Not only the hidden portion of the picture, but, also, even that little corner of it which our eyes do cover, is therefore beyond our perfect comprehension. For no smallest part can be taken alone. So, out of our knowledge of the part itself, we learn our incapacity to fully estimate it.

Butler thus reaches his characteristic conclusion, that every possible act of knowledge reveals itself as being but partial and incomplete. He defies you to know even this world that lies within our human experience, without knowing something of the world that lies beyond it. For every atom that exists demands the entire Universe to explain it.

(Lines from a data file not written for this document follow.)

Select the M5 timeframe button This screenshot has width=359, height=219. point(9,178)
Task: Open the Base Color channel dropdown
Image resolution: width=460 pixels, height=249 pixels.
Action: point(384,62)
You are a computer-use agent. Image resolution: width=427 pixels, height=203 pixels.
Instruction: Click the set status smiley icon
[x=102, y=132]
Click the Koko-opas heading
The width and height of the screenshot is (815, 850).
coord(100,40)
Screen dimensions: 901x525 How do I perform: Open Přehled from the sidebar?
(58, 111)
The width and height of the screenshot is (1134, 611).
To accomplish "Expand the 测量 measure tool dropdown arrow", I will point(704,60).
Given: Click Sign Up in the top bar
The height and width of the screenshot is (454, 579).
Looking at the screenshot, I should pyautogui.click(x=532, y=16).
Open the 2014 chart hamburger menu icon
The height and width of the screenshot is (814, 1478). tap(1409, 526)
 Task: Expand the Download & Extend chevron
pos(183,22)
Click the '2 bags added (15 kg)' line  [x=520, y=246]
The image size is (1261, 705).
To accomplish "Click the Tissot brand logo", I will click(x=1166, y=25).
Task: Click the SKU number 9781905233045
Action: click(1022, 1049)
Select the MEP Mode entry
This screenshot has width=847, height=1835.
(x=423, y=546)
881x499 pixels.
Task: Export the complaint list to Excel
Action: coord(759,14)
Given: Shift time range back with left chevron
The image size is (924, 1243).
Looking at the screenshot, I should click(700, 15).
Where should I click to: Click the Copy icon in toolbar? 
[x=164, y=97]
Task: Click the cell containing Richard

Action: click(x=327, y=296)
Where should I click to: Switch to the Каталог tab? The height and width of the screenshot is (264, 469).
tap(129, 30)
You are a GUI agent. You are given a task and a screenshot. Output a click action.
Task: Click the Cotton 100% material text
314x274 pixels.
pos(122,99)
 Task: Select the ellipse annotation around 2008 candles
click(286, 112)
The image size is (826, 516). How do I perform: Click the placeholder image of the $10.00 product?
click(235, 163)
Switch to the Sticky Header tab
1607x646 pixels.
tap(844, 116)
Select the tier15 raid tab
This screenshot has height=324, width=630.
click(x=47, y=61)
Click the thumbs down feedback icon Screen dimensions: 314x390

No doubt, this is the argument which he drives hardest. While, for instance, asserting the supreme authority of Conscience in moral judgements, he manages to withdraw from the range of its verdict all the particular incidents in the Old Testament that offend, by refusing it the right to pronounce until it knows the ultimate and determining issue. And this it cannot know, without knowing the whole of things in Revelation. Such an argument, so pressed, cannot carry conviction. But it is good, still, to observe that it is the grandeur of his conception of this large coherence in the unity of things, which allows him the use of this argument. It is the immensity of our inheritance which reduces us to silence. It is the splendour of the vision which humiliates, even while it exalts.

And, if he is robust in his optimistic estimate of our human faculties, he is just as dauntless in his outlook on human conduct and human history. And this is all the more noticeable, when we remember how his indignant soul, in its austere passion for righteousness, had nursed a wrathful flame against the thin moral superficialities and cheap benevolence of the literary coteries in Queen Caroline's Salon.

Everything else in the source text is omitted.